Wednesday, March 14, 2012

I don't wanna

Oh lordy I have to return to work today.  I feel like a third grader wanting to hold the thermometer under warm water and complain of a strange stomach ache. I have no idea where this aversion to work has come from.  I have a feeling that once I sit down at my familiar desk, it will all go away.  I'm thinking that I need to get a friend to call my cell phone around 9:30am with a fake emergency call, just in case I absolutely must get up and run away.  Jeez, my job has become a blind date.

 I may need to go into extreme simplicity mode, which is one foot in front of the other.  I am simply afraid of everything.  I remember about a year ago being on the 2nd step of a small step ladder I have had for years and for the first time, I knew better than to "jump" down.  I had always jumped down, but I knew instinctively that the landing was going to be too jarring or just plain dangerous.  I'm having that kind of feeling......it's just to jarring to jump into life and I don't wanna!  Dammit.

7 comments:

Marcia said...

it's always nice to have an escape plan.

Mary Christine said...

Oh honey, I am sorry. Do you want me to call you at 9:30?

Mary LA said...

I'd call you in a shot Pam, let me know. Yup, I know that feeling about being on a small step ladder and not wanting to step down.

A big hug for you.

Syd said...

Pammie, it is good to have a back up plan. I can be one--just tell them you discovered a long lost relative in SC and you need to come for a visit. Or that you have to wash your cat (or Theo).

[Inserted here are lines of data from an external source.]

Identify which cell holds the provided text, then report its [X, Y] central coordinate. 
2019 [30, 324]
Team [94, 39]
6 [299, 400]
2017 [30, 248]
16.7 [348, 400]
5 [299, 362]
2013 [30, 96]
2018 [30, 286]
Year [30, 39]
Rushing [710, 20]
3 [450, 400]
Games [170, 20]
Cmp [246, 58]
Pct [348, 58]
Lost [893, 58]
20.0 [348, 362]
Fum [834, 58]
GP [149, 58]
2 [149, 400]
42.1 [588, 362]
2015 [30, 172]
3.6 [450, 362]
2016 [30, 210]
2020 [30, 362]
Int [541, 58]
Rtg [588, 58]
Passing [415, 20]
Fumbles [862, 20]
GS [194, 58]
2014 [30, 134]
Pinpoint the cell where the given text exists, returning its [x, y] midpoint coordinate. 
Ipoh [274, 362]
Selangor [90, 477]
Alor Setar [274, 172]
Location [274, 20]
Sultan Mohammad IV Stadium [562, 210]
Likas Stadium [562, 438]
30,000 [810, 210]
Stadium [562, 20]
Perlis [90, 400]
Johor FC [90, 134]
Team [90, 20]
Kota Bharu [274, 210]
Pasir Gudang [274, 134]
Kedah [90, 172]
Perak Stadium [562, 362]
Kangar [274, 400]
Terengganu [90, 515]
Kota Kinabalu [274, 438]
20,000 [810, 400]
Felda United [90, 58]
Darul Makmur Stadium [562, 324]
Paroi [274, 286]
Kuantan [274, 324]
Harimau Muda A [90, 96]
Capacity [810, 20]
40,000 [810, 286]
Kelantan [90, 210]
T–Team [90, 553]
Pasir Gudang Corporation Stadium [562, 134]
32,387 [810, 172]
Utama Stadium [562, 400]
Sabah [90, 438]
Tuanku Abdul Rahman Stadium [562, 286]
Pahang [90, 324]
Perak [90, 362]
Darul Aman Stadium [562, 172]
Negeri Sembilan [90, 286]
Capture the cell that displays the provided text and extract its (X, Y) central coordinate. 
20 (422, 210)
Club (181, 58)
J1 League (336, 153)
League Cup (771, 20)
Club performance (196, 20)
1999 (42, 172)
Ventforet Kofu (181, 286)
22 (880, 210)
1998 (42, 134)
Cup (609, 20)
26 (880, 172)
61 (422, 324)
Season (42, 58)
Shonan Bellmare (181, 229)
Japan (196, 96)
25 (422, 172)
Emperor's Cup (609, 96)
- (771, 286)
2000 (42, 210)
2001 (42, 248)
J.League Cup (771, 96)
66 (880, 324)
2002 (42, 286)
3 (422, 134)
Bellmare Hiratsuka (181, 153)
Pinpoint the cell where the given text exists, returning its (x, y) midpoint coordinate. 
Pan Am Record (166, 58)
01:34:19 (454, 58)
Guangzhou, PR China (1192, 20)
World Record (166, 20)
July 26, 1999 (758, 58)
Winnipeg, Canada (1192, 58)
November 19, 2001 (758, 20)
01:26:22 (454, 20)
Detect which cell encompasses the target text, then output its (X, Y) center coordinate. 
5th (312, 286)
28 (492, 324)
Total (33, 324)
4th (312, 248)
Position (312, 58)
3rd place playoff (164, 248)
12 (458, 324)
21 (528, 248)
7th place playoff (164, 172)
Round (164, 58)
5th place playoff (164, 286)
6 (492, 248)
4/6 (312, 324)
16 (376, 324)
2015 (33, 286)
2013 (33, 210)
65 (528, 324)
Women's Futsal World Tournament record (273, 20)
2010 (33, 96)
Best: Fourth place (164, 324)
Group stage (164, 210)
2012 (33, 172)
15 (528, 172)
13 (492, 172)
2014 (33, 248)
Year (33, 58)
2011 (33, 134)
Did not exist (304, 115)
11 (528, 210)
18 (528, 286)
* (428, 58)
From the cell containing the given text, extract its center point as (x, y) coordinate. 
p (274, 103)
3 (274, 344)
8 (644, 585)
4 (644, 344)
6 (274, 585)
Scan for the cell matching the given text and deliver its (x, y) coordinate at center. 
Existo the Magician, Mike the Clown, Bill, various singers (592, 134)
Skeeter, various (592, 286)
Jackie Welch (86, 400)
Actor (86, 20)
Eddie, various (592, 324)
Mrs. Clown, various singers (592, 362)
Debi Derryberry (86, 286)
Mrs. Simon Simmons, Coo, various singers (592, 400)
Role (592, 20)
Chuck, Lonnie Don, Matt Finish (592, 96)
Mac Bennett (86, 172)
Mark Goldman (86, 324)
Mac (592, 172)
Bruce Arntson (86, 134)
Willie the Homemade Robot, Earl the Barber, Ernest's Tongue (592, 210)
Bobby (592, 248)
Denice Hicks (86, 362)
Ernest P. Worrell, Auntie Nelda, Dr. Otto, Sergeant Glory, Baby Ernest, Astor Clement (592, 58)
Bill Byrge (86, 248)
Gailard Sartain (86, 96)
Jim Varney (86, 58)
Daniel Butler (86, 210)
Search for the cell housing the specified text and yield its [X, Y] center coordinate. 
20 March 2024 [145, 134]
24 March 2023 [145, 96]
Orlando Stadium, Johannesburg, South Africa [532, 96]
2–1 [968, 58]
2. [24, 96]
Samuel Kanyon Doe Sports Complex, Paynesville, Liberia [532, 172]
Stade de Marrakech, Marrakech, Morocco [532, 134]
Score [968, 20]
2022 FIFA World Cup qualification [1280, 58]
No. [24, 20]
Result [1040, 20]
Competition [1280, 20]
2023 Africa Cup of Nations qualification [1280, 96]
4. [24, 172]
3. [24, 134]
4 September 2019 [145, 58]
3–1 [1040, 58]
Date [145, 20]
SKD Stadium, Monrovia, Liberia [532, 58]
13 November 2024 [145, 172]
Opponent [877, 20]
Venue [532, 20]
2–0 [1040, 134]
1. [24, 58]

I'm pulling for you. I had many a day that I felt I could not stand another staff meeting or director's meeting. I wanted to run. Eventually, I got to do just that in retirement.

Scott W said...

This Too Shall Pass.

It always does.

Annette said...

Oh Pammie...I am sad for you today. ((HUG))

bugerlugs63 said...

I so know that feeling . . I like how you put it. Where on earth does it suddenly come from?

I got it today . . . "Out of the blue" all the stuff that I've been planning/dealing with like a normal grown up all seems very frightening, daunting.
Like, what was I thinking making dental appointments etc? Where's that woman from yesterday? Come back . . . quick!
I'm glad it's not just me but I really hope it passes soon.